O is any point on the diagonal PR of a parallelogram PQRS (figure). Prove that ar(ΔPSO) = ar(ΔPQO).
Given in a parallelogram $P Q R S, O$ is any point on the diagonal $P R$.
To prove $\operatorname{ar}(\Delta P S O)=\operatorname{ar}(\triangle P Q O)$
Construction Join $S Q$ which intersects $P R$ at $B$.
Proof We know that, diagonals of a parallelogram bisect each other, so $B$ is the mid-point of $S Q$.
Here, $P B$ is a median of $\triangle Q P S$ and we know that, a median of a triangle divides it into two triangles of equal area.
$\therefore$ ar $(\Delta B P Q)=\operatorname{ar}(\triangle B P S)$ $\ldots$ (i)

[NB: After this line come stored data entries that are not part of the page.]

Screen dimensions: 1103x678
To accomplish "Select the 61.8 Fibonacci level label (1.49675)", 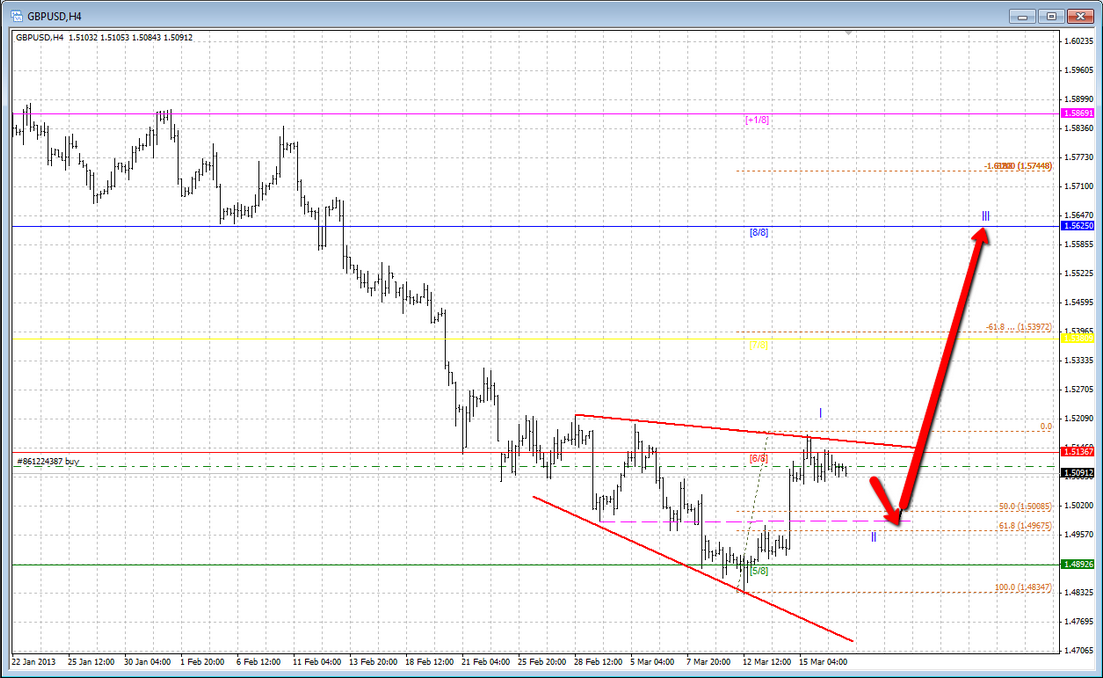I will 1025,525.
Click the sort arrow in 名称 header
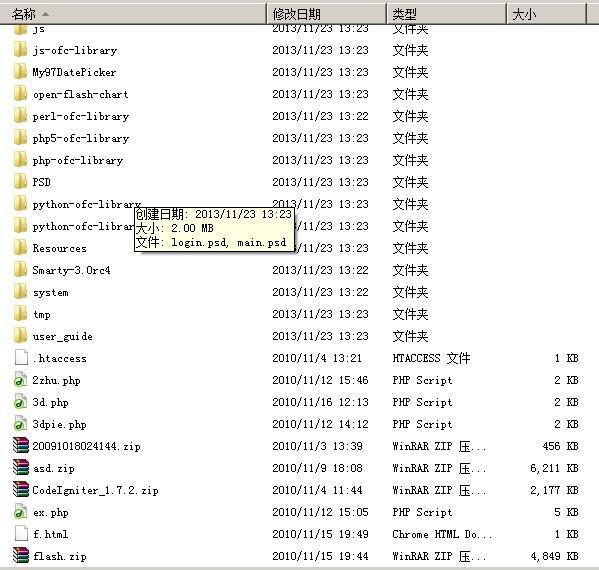The width and height of the screenshot is (599, 570). click(x=45, y=14)
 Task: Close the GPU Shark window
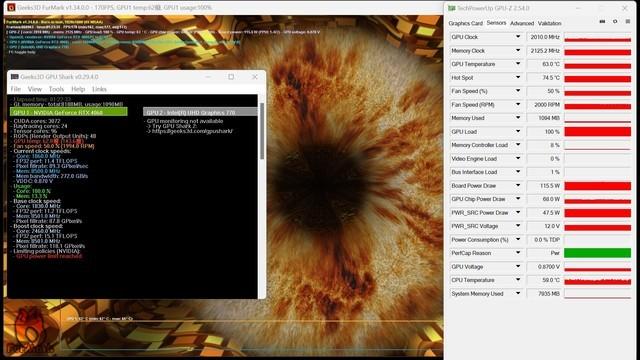(255, 77)
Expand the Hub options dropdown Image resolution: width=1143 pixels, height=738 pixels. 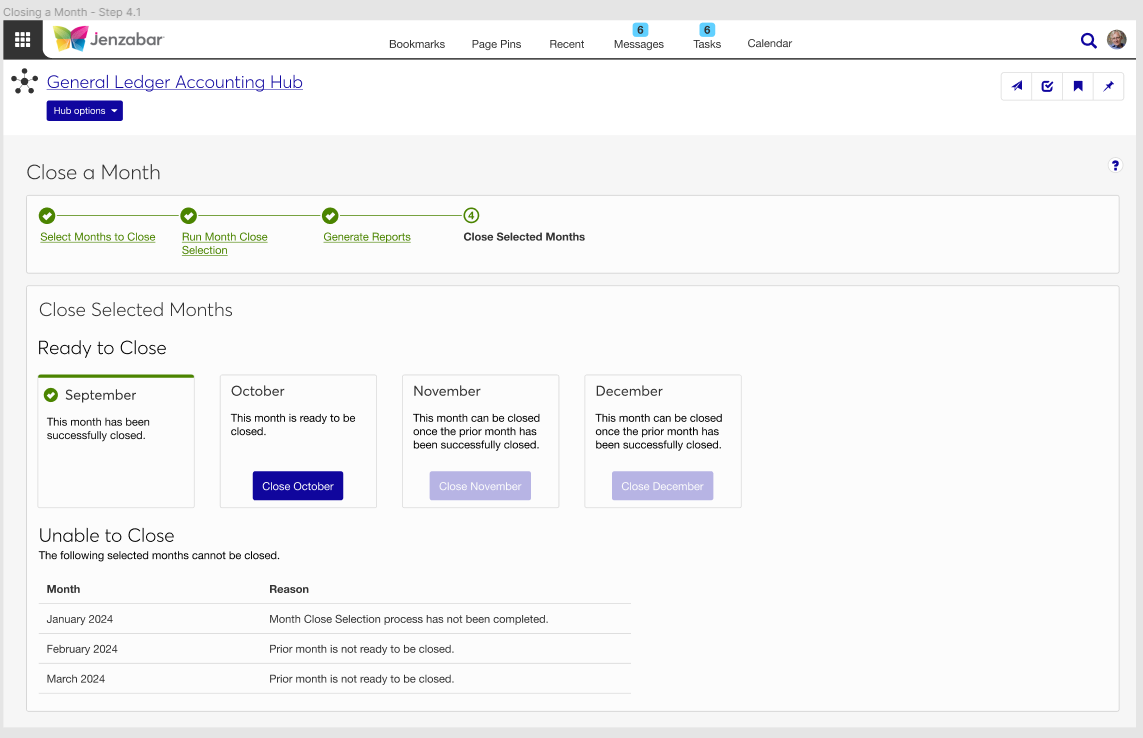click(85, 111)
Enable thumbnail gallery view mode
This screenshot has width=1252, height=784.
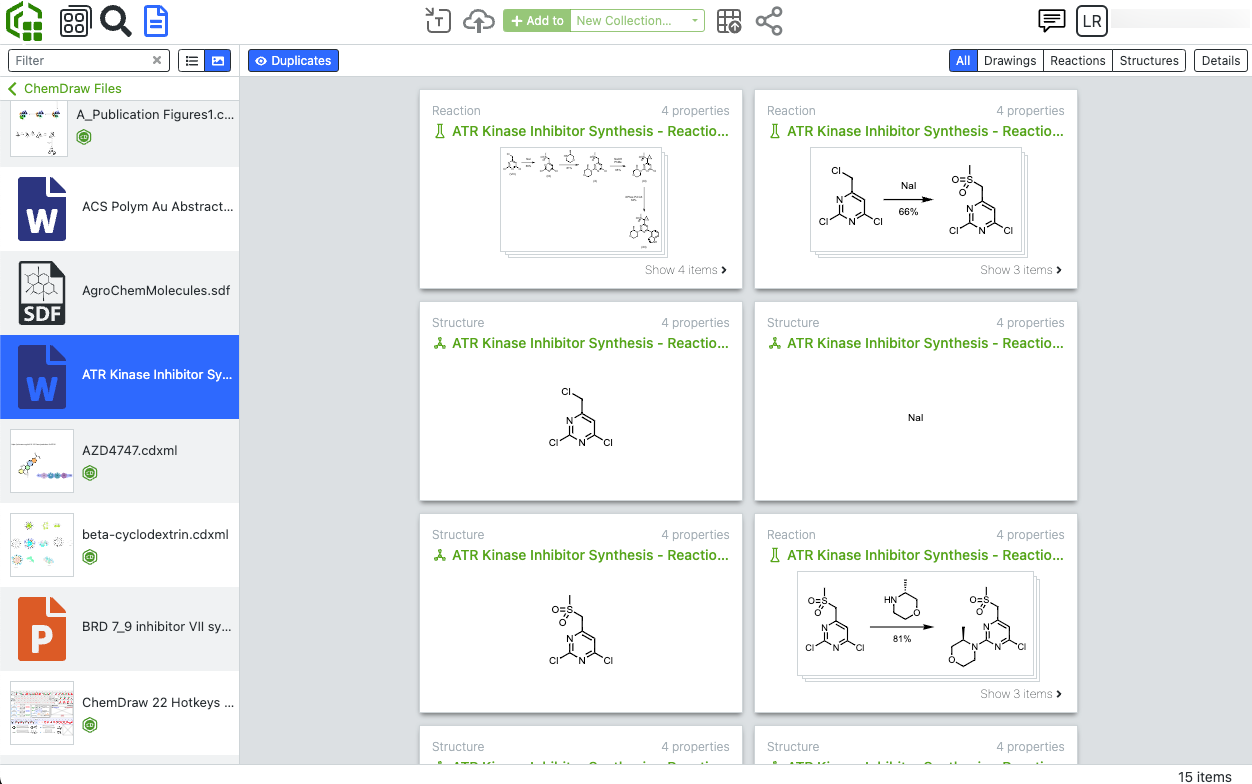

Also, $O B$ is the median of $\triangle O S Q$.
$\therefore \quad \operatorname{ar}(\Delta O B Q)=\operatorname{ar}(\Delta O B S)$ ...(ii)
On adding Eqs. (i) and (ii), we get
$\operatorname{ar}(\Delta B P Q)+\operatorname{ar}(\Delta O B Q)=\operatorname{ar}(\Delta B P S)+\operatorname{ar}(\Delta O B S)$
$\Rightarrow$ $\operatorname{ar}(\triangle P Q O)=\operatorname{ar}(\triangle P S O)$ Hence proved.